John Geddes was a resident in cardiology at the Royal Victoria Hospital in Belfast and worked on Pantridge's service. As junior member of the team it was Geddes' responsibility, which he shared with four other residents on the service, to ride on the newly christened ambulance when it was called into service.

Why did this breakthrough in cardiac care occur in Belfast, of all places? Geddes thought he knew the answer:

"I would say two reasons. One was Pantridge himself. He is a remarkable personality who is very persuasive. He can persuade people to do things, and . . . actually make them enjoy doing things that he has made them do because they are successful. So there was his tremendous enthusiasm behind the system. Then there was the fact that the layout of the hospital was flat and it was quick and easy to get to people and resuscitate them. I didn't realize this at the time, but I subsequently visited hospitals in various parts of England. They had slow elevators and so on, and you could never move around the hospital quickly with any kind of emergency apparatus."

The success in the hospital wards made them believe success in the community would be possible. So it was the combination of a hospital's architectural layout and a physician's driving and persuasive personality that provided the impetus for this breakthrough. But one cannot discount the resuscitation infrastructure already in place: mouth-to-mouth ventilation, chest compression, and portable defibrillation. Without each of these three elements the Belfast program would have been a waste of time and effort.

The team reported the initial results of their program in the August 5, 1967 issue of The Lancet; their findings on 312 patients covered a 15-month period. Half the patients had MI and there were no deaths during transportation. Of ground-breaking importance was the information on 10 patients who had cardiac arrest. All had ventricular fibrillation; six arrests occurred after the arrival of the MCCU, and four occurred shortly before arrival of the ambulance. All 10 patients were resuscitated and admitted to the hospital. Five were subsequently discharged alive (ref). The article has historical importance because it served to stimulate pre-hospital emergency cardiac care programs throughout the world. As an historical footnote, August 1967 is exactly 200 years to the month from the founding of the Amsterdam Rescue Society. The rescue effort that began in 1767 in Amsterdam as an attempt to resuscitate drowning victims (the sudden death of the 18th century) finally culminated two centuries later in Belfast with a successful way to achieve resuscitation for cardiac arrest (the sudden death of the 20th century).

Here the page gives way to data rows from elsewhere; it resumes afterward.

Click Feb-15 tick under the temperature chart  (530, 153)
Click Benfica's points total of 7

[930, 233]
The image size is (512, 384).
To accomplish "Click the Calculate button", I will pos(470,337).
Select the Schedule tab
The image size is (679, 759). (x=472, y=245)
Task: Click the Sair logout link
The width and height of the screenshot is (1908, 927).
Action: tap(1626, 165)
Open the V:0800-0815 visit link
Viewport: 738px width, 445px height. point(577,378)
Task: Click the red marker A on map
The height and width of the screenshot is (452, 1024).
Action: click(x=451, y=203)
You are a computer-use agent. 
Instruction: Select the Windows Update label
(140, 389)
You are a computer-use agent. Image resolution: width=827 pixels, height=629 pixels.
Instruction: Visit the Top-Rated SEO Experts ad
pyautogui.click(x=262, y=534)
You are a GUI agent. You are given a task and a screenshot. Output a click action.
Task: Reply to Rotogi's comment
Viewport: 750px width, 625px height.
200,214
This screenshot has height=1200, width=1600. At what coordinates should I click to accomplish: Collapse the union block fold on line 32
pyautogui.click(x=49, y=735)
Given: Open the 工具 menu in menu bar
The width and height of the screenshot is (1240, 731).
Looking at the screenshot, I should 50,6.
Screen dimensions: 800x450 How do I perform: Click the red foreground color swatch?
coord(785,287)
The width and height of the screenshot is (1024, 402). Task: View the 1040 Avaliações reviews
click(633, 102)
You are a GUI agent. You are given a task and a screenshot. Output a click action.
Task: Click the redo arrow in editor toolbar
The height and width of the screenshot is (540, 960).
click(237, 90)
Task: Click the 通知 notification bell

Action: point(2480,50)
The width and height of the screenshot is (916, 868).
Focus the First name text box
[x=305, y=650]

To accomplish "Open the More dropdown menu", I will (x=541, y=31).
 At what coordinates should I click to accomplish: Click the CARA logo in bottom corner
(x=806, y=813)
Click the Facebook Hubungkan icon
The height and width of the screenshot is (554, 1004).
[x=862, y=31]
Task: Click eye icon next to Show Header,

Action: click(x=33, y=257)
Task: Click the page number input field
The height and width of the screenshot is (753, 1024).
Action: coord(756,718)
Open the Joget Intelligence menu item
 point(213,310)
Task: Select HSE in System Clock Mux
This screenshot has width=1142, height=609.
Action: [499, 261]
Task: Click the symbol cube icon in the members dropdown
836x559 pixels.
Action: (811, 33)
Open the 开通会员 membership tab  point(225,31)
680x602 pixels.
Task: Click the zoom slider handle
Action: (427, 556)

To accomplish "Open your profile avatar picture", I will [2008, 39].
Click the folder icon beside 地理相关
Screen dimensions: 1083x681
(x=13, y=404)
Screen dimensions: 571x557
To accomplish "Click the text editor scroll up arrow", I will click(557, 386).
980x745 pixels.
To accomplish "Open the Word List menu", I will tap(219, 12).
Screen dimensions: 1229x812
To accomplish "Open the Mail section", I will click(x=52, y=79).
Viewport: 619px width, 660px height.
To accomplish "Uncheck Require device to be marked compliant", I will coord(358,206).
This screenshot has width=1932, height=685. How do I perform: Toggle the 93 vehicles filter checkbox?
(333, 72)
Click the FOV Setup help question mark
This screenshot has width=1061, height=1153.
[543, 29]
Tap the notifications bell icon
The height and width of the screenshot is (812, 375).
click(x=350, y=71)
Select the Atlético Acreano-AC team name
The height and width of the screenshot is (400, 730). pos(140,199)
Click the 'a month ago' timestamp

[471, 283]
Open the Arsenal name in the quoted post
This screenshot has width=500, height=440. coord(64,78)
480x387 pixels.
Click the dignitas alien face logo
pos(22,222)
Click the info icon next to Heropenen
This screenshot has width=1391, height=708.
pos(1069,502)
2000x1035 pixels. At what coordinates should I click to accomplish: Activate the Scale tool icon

The Belfast system was established to reach patients with acute myocardial infarction. The resuscitated patients were those whose hearts fibrillated after the ambulance was at the scene or en route. The system reacted too slowly to resuscitate persons who fibrillated before the call was placed. In 1966, it was assumed that most cardiac deaths in the community were the result of acute myocardial infarction. It was not appreciated that ventricular fibrillation can occur without myocardial infarction and have only seconds of warning—or none at all.